L’ aveva ricevuta in eredità. A dire il vero non l’aveva trovata in ottimo stato e avrebbe dovuto venderla o, addirittura,  demolirla. Ma era la casa dei suoi, quella dove era cresciuto e poi … era figlia del monte. Epomeo, il gigante buono, come lo chiamano gli ischitani.

Era stata costruita alle sue pendici e il monte l’aveva catturata in sé, circondandola amorevolmente di maestosi alberi. Gli stessi che in estate, quando la calura e il sole dominano tutta l’isola,  con le maestose fronde, offrono agli ambienti un’ ombra e un fresco meravigliosi.

Aveva pensato, quindi, di ristrutturarla. Lo stato gli aveva dato una mano ed ora era lì,  più resistente che mai.

  • Dai a tavola, la colazione è pronta! Anche oggi piove e papà resta con noi. Il lavoro può attendere. Forza ragazzi, facciamo colazione tutti insieme! –
  • Piove, piove, acqua di limone…!
  • Ancora! Devo venire io a strapparti via da quella finestra? Sei inginocchiato da ore su quella sedia e la paglia della seduta  sembra essersi incastrata nelle tue gambe!-
  • Ma piove a cascate e poi voi non lo sentite? –

Il ragazzino con il dito indice rivolto in alto  verso un orecchio, stava facendo  cenno di ascoltare.

  • Ma come non sentite nulla?
  • Ma cosa vuoi che si debba sentire? È la pioggia! –
  • Non è soltanto la pioggia. A tratti, un rombo, sembra provenire dall’ alto del monte. Quasi un urlo! Non avete mai sentito parlare di una misteriosa porta nascosta sul monte? Essa porterebbe ad una civiltà sotterranea, gli Agharti. Un popolo molto evoluto che, abiterebbe, da millenni, nelle viscere della terra –
  • Ma che dici? – sbottò sua madre – È il rumore dell’ acqua che si confonde con il frastuono del vento fra i rami degli alberi. E non voglio ripeterlo: lascia quella finestra e vieni a tavola. E, per piacere, non ripetere queste storie davanti ai bambini, spaventi i tuoi fratelli …Un urlo …  un popolo sotterraneo! Roba da matti! Ti devo togliere quel cellulare così finirai di leggere su Google cose strambe –

Due bimbi più piccoli, intanto, trotterellando insieme, stavano scendendo da basso dalla bella scala di legno. Il profumo delle assi lavorate di fresco, si spandeva nell’ accogliente soggiorno.
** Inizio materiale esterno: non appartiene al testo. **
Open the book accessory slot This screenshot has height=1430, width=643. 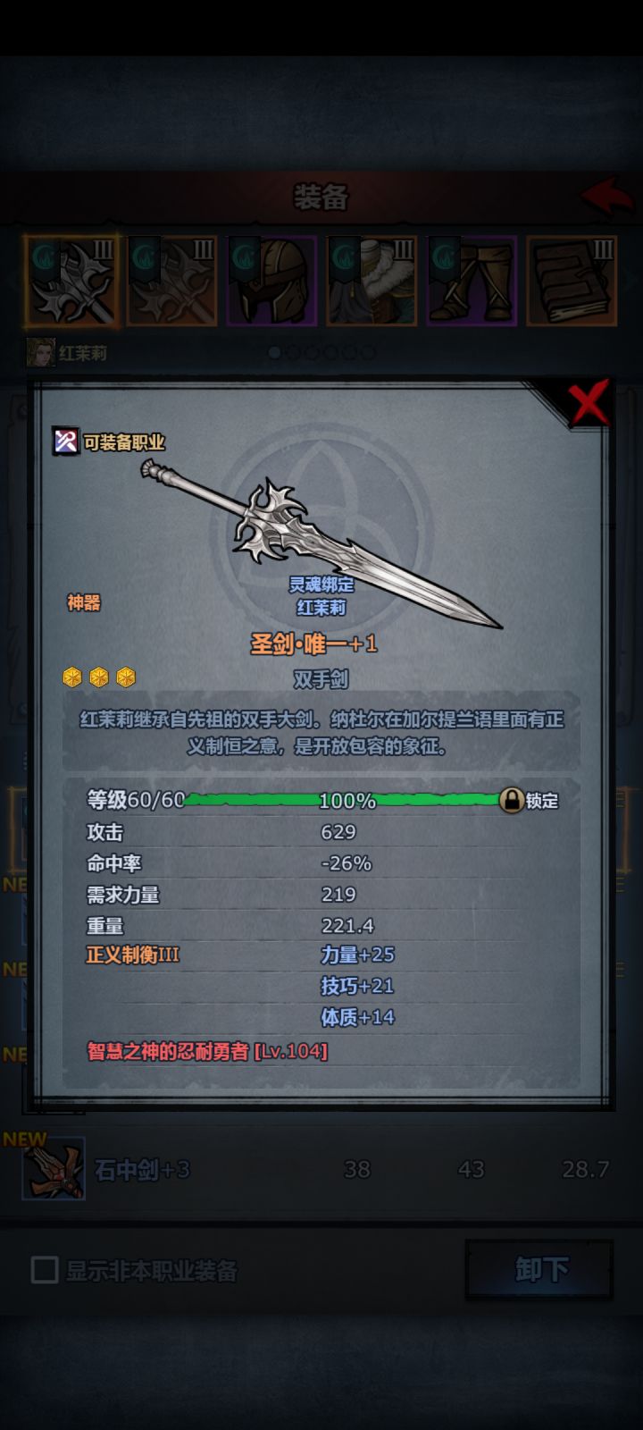click(572, 281)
Un maschio e una femminuccia si tenevano per mano.  La piccolina di appena sei anni era avvolta in un pigiamone, manco a dirlo, rosa. Il fratellino di 11 le porgeva la mano e, quasi un principe al primo ballo,  ne agevolava la discesa.
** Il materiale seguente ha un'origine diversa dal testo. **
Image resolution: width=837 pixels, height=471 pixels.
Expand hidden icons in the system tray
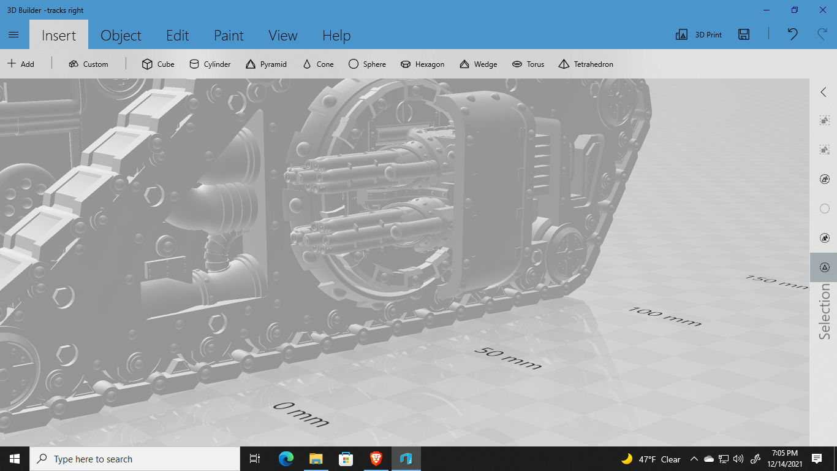tap(694, 459)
  • Arrivano gli angioletti! Dai che i pancake si freddano –
  • Che carina mia madre! – pensò il ragazzino lasciando a malincuore la sua postazione di controllo alla finestra – sa trasformare in  una festa anche una tempesta come questa! Ma che ci sarebbe di strano se un popolo avesse deciso di abitare nella montagna?-
  • Che ne dite se facciamo delle barchette di carta?- disse il più piccolo addentando un pancake – Potremmo lasciarle scivolare a valle mettendole nel torrentello che passa fuori l’uscio di casa –
  • Sarebbe bellissimo! – Cinguettò la piccolina con un baffo di cioccolata che le copriva il musetto fino al naso –
  • Si, certo! Le barchette ci mancano. Pensate di poter giocare fuori, sotto questo diluvio? – borbottò la mamma a mezza voce, come parlando fra se, mentre con un tovagliolo di carta cercava di ridare al visino della piccola un aspetto meno claunesco.
  • Non fuori, osò il fratello più grande. Potremmo farlo stando sotto il portico! –
  • Va bene, vediamo come si mettono le cose più tardi. Speriamo che smetta un po’ di piovere. Adesso gustiamoci questi deliziosi pancake che ha fatto la mamma. Vero che sono buonissimi, cucciolotta? –disse il padre accarezzando i lunghi capelli della piccola che si stava ingozzando come se… non ci sarebbe stato un domani! E, quel domani, si accingeva a scomparire, man mano che le ore passavano. Chi avrebbe mai potuto immaginare quello che sarebbe accaduto da lì a poco?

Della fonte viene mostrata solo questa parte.